Le sujet a également été débattu pendant plusieurs heures, et pour la première fois, lors des discussions relatives au projet de loi bioéthique. Si les amendements visant à interdire ces mutilations ont été rejetés, un autre, porté par Raphaël Gérard, a été adopté en seconde lecture du texte à l’Assemblée en août dernier.
Il propose la remise d’un rapport au Parlement sur l’activité des centres de référence, afin notamment de quantifier les interventions médicales; la recherche systématique du consentement du mineur et surtout une prise en charge des personnes intersexes après concertation d’une équipe pluridisciplinaire dans un centre de référence spécialisé, qui envisage les options thérapeutiques, dont l’abstention.
“C’est exactement ce qu’on fait depuis quasiment 20 ans”, rétorque le Dr Alaa el-Ghoneimi, admettant toutefois que certaines décisions sont prises “dans les premiers jours de vie” sans passer par une Réunion de concertation pluridisciplinaire (RCP) nationale. “Mais il y a toujours concertation.”
...ou un recul ?
Censé être une avancée, ce texte du mois d’août est pourtant très critiqué par les associations concernées. Pour Benjamin Moron-Puech, il représente même un recul, contribuant à “médicaliser” les personnes intersexes. “Le principe posé dans ce texte est celui d’une prise en charge des enfants intersexués, remarque-t-il. La démarche est inversée puisque ce qu’imposent les droits humains, c’est au contraire que par principe il n’y ait pas de prise en charge.”

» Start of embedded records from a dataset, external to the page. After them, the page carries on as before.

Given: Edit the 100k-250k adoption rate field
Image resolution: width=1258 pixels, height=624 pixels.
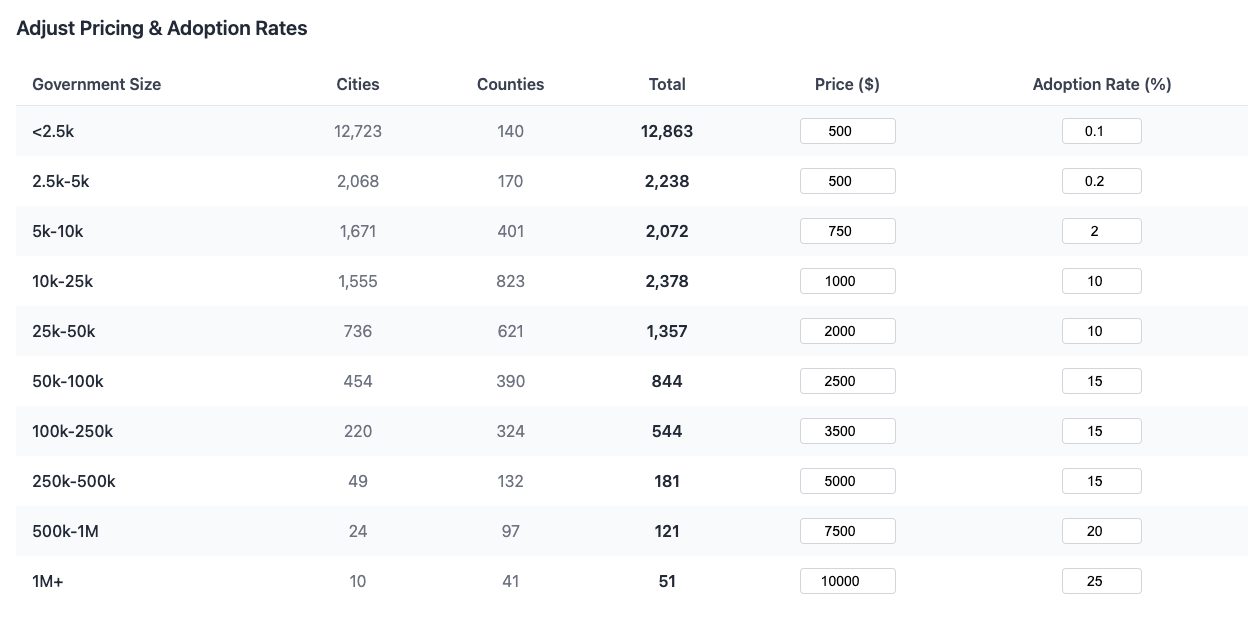Looking at the screenshot, I should [1101, 431].
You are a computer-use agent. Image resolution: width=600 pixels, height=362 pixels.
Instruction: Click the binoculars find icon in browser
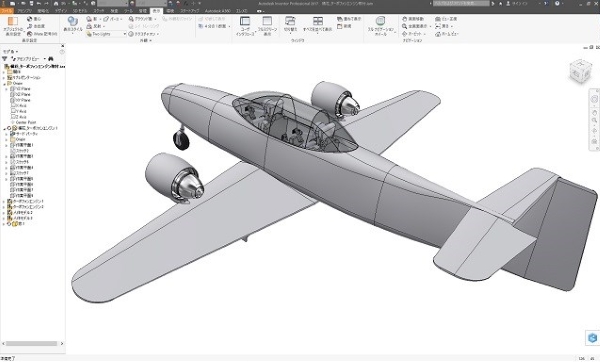51,59
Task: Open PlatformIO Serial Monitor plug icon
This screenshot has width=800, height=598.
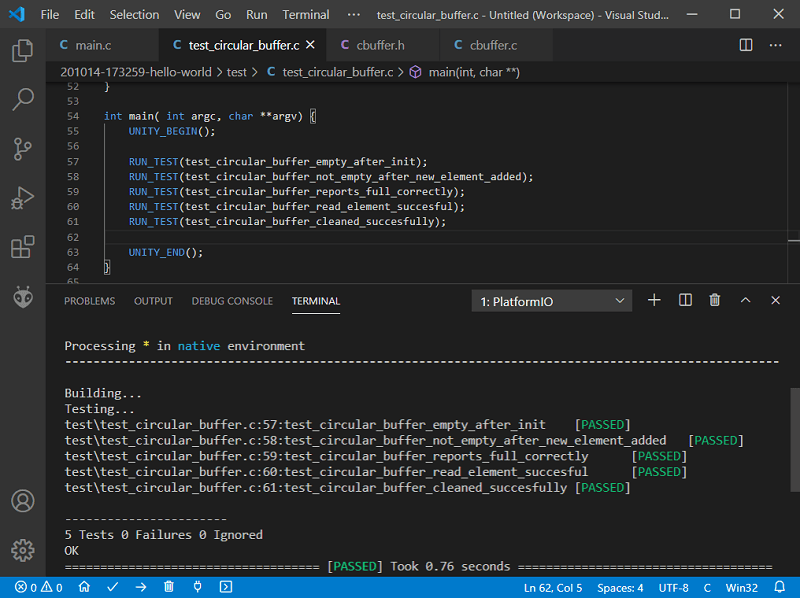Action: tap(198, 587)
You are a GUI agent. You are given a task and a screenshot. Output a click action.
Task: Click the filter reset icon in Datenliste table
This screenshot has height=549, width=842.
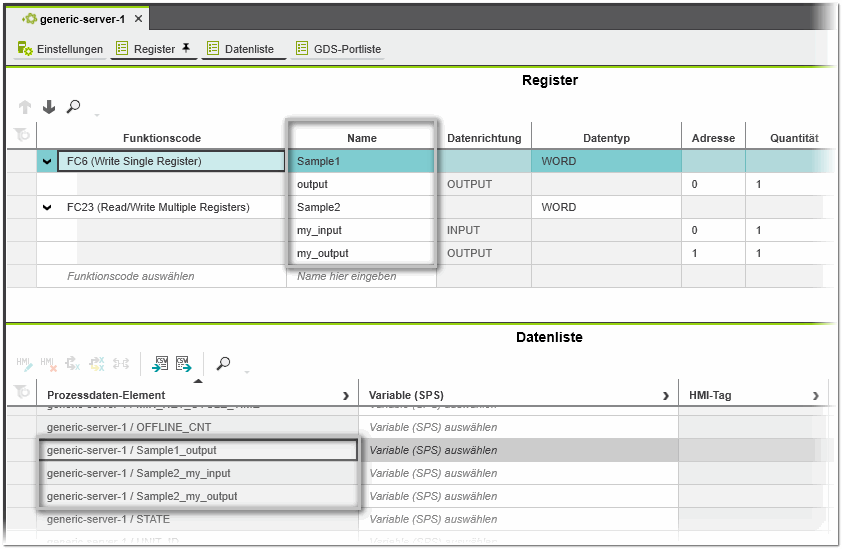tap(21, 395)
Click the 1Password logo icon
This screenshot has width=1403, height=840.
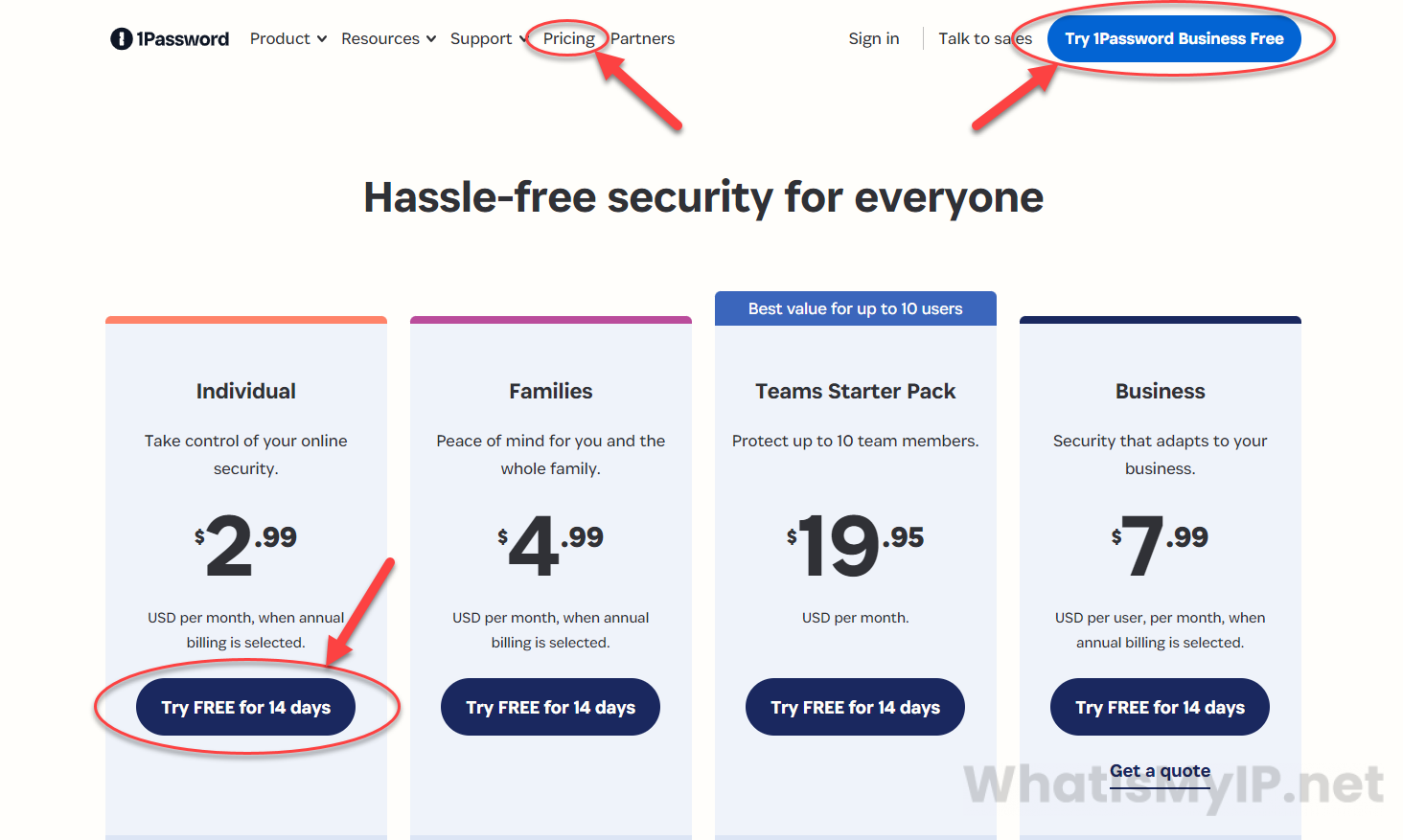pyautogui.click(x=122, y=38)
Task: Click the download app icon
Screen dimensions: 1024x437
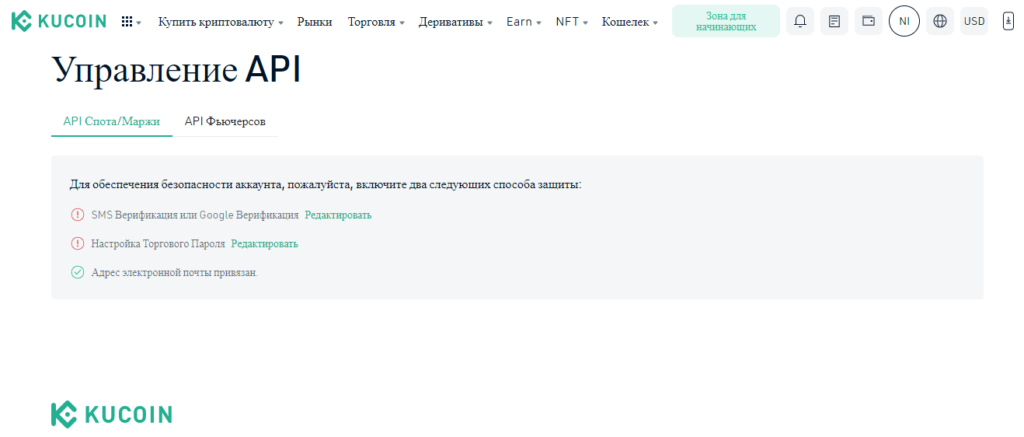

“On est en train d’inscrire dans la loi des pratiques qui n’y existaient pas, assène Marie-Xavière Catto. Cela va limiter le potentiel d’interprétation qui existait auparavant.”
“Faux”, rétorque Raphaël Gérard. “La volonté du législateur a été de poser les premières bases d’un grand mouvement de dépathologisation des personnes intersexes. Nous avons ainsi consacré la possibilité d’une absence de traitement et promu une prise en charge dépathologisée.
Et d’ajouter: “Nous ne sommes qu’au début du combat culturel pour que la société change de regard sur les variations”.
*Liste des co-signataires de l’amendement: Stéphanie Atger, Anne-France Brunet, Annie Chapelier, Stela Dupont, Véronique Hammerer, Yannick Kerlogot, Sonia Krimi, Gaël Le Bohec, Brigitte Liso, Alexandra Louis, Sandra Marsaud, Monica Michel, Bénédicte Pételle, Maud Petit, Valérie Petit, Cathy Racon-Bouzon, Cécile Rilhac, Jean-Louis Touraine, Laurence Vanceunebrock, Patrick Vignal.